Read Star Wars - Planet Of Twilight Online
Authors: Barbara Hambly
The antigravs on the shuttle were so smooth that there was no need to strap in for liftoff, though once the vessel got moving Luke knew he'd be better to be sitting down. He hurried his steps, to catch up with Liegeus as they made their way to the forward lounge. The philosopher was right, he knew. Trust your instinct, Obi-Wan had said, and curiously enough, once Liegeus had spoken of loving and freedom, he could no longer deny what his instinct had been telling him.
There was a time to embrace, and there was a time to release.
Time was long.
He was at Liegeus's heels when they stepped into the forward lounge, and the woman seated near the mist and glory of the viewport rose from her chair. “Your Excellency,” said the red-haired woman to Leia, who had preceded them in.
But she said no more. She only stood transfixed, color draining from her face and with it draining the harshness of its lines, the terrible stern bitterness that seemed as much a part of her as the skull beneath the skin.
It seemed to Luke that there was another face looking out from those bitter emerald eyes. A girl's face, almost unrecognizable. A fierce dreamer's face, scarred by the ecstatic knives of her dreams.
In a whisper, unbelieving, Daala said, “Liegeus?”
He was staring, as if at a ghost, only no ghost could have brought that leap of amazed joy to any man's face. “Daala?”
They crossed to each other, stopped inches apart, as if, after a lifetime of diverging roads, at the crossroad they feared to touch once more. It was Daala who reached out first and took his hand.
“Have you . . .” His voice hesitated. “Have you had a good road, all these years?”
“A long one,” she said, the girl's voice, the proud dreamer's, audible still beneath the damage of battle and years. And it seemed to Luke that he saw death leave her eyes, and long-forgotten life stir there again.
“Cruel, in places. You?”
“A long one.”
She put up her hand, touched his unshaven face.
“I've missed you, Liegeus,” she said softly. “I've missed This will sound foolish, but I've missed having someone to talk to.”
Liegeus's fingers brushed her cheek, wonderingly exploring the footprints of the years, then gathered up the copper weight of her hair.
She had always been the stronger of the two, Luke thought, watching them together. And knowing this, he had released her into her strength.
Their lips met, tasting first, both afraid, then drinking deep, as if they could never again have enough.

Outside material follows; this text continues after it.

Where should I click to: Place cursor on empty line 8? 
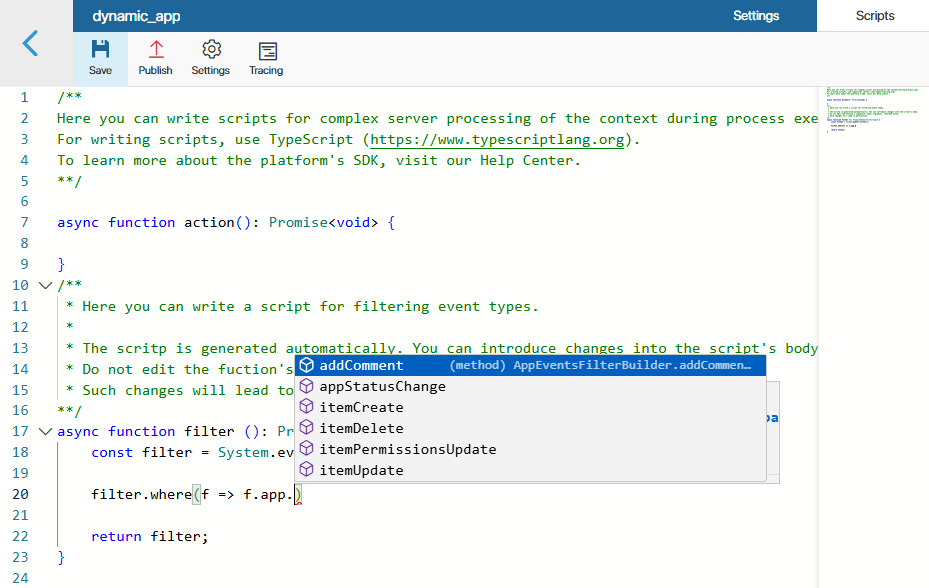300,244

Her arms went around him, in congruous in the military severity of her uniform; he crushed her to him, medals, blaster, and all.
Nobody in the lounge existed anymore. It was as if Leia, and Han and Chewie, and the droids, and Luke had all been wiped from existence, and with them the past twenty years.

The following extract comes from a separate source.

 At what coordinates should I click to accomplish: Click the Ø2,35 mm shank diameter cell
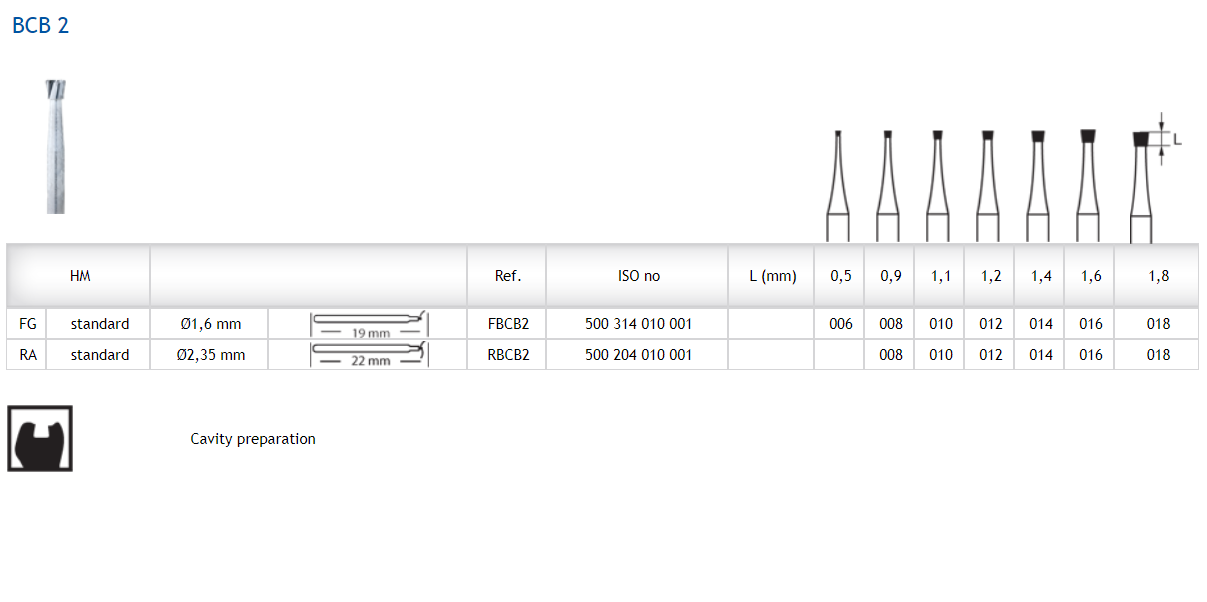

No one in the lounge was the slightest bit surprised when Daala and Liegeus made their exit, without a word to anyone, handfast, into some other part of the shuttle. “I guess you'll have that conference some other time,” remarked Han, drawing Leia down beside him on the black leather of the couch.
Leia sighed and laid her head against his shoulder, weary beyond words . “I guess we will.” His arms were around her, strong and rock hard under the rough linen of his shirt. He smelled of salt sweat and burned insulation; his chin was sandpaper against her temple and his breath living warmth on her skin. She wanted more than anything simply to remain there, and drift into sleep.

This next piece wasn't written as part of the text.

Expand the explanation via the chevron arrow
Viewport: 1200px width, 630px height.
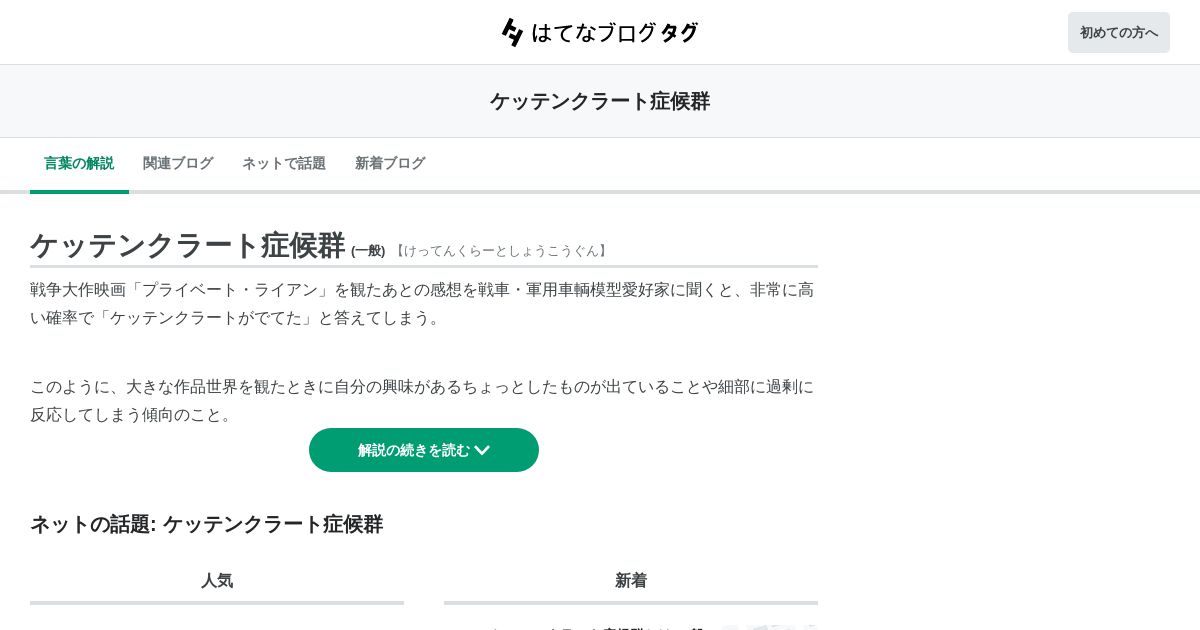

From the viewport, Luke watched the thin yellow track of Umolly Darm's freighter as it lifted from the planet, streaked through the atmosphere and away.
She's all right, he thought. It was like watching a hunt bird when after its years of servitude, its owner frees it to return to the woods. She is well, and strong. She'll find her way one day to the Force, to the light. He felt weightless, at peace, and strangely free.
The blue air thinned to darkness and stars. The shapes of the fleet became visible, silvery pendants in the blackness--the world that he had sought since the age of eighteen, when he had looked into the Tatooine skies.
She had released him, he thought, to travel his road, wherever that road was going, to whatever end that journey would have.
He heard a soft step behind him, knew it was Leia before her hands touched his shoulders. Her voice was worried. “Are you all right?”
“Yes,” said Luke softly. “I'm all right.”